L'idée d'un TGV Postal est née 3 ans avant l'inauguration de la LGV Sud-Est. La Poste est alors en pleine réflexion sur l'évolution du transport longue distance du courrier qui se faisait pour partie en avion et pour partie en train, étant entendu que l'avènement du TGV amènerait inéluctablement à la suppression de certains trains circulant sur la ligne PLM classique. L'analyse de ses besoins amènera La Poste à passer commande de 2 rames et demie.

oui, dit comme ça, ça peut paraître bizarre. La demie rame était constituée d'une motrice et de 4 remorques, elle était là pour servir de réserve en cas de défaillance de l'une des deux autres rames ou tout simplement pour permettre à ses TGV de partir en révision en temps et en heure.

Car même si les TGV Postaux étaient appelés à faire moins de km que leurs grands frères orange, leur programme était néanmoins bien chargé. Dès leur mise en service, quotidiennement, deux rames partaient de Paris. La première en début de soirée pour regagner Lyon, où elle ne restait que peu de temps avant de remonter à Paris dans la nuit, en ayant desservi en remontant le centre de tri postal de Mâcon. La seconde quittait Paris plus tard en début de nuit, s'arrêtait également à Mâcon mais dans le sens de la descente, puis rejoignait Lyon pour ne repartir pour la capitale qu'en milieu de matinée. Le nombre de rotations quotidiennes montera jusqu à 8 en 2009. Deux rames et demie se révélant à l'usage insuffisantes, une troisième rejoint le parc de la Poste. Elle fut obtenue par transformation de la rame 38 affectée jusque là au trafic voyageurs.

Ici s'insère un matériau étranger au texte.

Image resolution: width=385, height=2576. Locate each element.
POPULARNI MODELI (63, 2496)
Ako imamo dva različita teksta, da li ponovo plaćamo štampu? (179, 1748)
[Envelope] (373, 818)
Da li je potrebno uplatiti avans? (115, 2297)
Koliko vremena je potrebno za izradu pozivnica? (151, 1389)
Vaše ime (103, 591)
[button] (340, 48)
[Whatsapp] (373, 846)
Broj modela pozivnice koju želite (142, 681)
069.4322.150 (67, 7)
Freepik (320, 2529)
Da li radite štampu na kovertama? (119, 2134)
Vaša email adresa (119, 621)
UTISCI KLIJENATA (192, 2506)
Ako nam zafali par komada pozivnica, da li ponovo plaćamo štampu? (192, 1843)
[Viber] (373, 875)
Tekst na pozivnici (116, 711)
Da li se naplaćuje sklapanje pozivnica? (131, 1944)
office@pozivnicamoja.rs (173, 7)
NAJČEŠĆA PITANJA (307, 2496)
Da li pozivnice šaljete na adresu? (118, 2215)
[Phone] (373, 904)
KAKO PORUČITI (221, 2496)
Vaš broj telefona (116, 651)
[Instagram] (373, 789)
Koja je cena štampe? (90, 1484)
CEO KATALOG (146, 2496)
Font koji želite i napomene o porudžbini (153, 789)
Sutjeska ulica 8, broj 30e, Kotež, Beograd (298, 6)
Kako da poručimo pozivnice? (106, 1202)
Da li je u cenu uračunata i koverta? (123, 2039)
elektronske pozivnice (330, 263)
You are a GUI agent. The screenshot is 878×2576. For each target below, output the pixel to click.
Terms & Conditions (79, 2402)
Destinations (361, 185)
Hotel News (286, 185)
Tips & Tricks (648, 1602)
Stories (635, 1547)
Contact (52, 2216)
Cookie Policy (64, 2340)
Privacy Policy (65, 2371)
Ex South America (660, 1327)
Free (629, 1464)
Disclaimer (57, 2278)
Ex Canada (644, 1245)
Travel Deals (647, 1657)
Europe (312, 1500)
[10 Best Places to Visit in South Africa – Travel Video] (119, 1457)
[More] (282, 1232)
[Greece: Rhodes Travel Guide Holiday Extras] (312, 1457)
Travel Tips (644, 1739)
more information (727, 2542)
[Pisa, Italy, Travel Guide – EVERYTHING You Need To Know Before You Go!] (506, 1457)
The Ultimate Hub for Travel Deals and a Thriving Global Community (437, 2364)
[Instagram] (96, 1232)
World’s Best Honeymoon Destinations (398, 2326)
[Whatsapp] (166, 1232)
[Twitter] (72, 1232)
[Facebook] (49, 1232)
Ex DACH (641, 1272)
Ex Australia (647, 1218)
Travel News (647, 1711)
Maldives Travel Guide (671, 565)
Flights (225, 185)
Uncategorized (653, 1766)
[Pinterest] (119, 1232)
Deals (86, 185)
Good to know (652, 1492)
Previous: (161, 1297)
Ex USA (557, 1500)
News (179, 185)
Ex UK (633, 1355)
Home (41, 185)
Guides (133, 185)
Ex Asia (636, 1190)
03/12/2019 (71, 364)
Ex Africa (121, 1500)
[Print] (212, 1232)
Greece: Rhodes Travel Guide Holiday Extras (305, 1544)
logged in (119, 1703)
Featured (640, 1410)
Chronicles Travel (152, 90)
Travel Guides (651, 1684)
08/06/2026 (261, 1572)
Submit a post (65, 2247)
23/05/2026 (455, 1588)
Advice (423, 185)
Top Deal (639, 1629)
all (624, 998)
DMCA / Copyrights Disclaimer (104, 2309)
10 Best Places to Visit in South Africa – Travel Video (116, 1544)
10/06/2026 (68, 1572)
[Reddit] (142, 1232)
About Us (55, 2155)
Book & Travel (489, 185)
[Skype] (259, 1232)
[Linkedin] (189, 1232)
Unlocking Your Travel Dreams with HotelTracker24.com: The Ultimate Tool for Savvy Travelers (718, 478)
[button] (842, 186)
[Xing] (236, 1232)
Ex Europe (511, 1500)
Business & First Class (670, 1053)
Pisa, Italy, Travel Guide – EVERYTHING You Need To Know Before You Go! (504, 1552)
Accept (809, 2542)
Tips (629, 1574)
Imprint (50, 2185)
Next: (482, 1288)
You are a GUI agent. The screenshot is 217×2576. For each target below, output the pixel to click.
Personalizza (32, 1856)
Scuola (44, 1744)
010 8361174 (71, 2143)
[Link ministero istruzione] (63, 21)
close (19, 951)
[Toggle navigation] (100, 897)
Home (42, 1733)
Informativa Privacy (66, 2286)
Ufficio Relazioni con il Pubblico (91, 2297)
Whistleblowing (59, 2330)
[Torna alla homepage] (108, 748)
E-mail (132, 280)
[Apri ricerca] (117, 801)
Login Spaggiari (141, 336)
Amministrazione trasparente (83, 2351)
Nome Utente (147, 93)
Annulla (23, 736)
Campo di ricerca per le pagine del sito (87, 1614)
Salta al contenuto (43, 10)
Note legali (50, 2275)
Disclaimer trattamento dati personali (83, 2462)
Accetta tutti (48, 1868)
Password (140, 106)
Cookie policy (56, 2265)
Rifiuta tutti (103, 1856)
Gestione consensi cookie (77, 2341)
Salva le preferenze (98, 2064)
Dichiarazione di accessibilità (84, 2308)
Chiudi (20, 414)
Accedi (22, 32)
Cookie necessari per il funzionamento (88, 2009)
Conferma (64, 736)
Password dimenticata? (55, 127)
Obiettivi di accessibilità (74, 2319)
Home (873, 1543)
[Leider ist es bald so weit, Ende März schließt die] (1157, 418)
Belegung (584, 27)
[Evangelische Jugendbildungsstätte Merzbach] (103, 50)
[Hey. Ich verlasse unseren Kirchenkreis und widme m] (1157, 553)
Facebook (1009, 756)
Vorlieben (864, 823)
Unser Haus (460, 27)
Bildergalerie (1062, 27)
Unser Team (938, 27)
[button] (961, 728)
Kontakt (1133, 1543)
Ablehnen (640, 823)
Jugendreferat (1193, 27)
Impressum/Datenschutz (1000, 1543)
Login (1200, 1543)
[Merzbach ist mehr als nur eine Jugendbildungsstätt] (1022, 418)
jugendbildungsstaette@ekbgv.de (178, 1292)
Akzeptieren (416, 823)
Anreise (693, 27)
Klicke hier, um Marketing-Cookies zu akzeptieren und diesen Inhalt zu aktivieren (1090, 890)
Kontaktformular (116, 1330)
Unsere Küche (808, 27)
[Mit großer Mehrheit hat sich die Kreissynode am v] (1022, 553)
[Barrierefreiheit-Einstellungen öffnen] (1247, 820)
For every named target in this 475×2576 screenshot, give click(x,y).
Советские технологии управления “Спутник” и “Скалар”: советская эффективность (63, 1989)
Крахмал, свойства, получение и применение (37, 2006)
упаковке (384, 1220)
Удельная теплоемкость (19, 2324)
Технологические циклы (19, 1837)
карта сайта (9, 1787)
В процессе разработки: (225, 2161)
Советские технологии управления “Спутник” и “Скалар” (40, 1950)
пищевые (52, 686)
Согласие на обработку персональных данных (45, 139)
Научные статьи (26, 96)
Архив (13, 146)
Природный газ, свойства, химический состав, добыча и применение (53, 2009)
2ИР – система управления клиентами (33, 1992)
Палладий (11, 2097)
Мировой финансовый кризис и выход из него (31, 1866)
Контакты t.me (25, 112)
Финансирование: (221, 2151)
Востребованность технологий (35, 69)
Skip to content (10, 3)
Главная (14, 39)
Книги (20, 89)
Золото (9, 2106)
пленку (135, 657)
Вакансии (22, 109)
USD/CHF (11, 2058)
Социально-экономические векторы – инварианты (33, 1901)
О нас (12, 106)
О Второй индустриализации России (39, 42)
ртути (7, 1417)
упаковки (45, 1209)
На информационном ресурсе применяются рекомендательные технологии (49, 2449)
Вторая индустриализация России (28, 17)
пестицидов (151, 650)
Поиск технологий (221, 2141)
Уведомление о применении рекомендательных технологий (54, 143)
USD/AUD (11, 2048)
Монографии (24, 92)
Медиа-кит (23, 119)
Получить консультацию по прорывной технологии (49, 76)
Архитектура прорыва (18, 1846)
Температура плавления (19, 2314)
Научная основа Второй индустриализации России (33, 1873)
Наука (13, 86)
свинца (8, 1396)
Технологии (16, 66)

N'imaginez pas de scènes telles que l'on avait pu en connaître à la grande époque des allèges postales, ces wagons dans lesquels du personnel des PTT prenait place pour trier le courrier pendant la durée du trajet et qui disposaient même d'une boîte aux lettres dans laquelle on pouvait glisser son courrier, le seul être humain à bord de ces rames était le conducteur.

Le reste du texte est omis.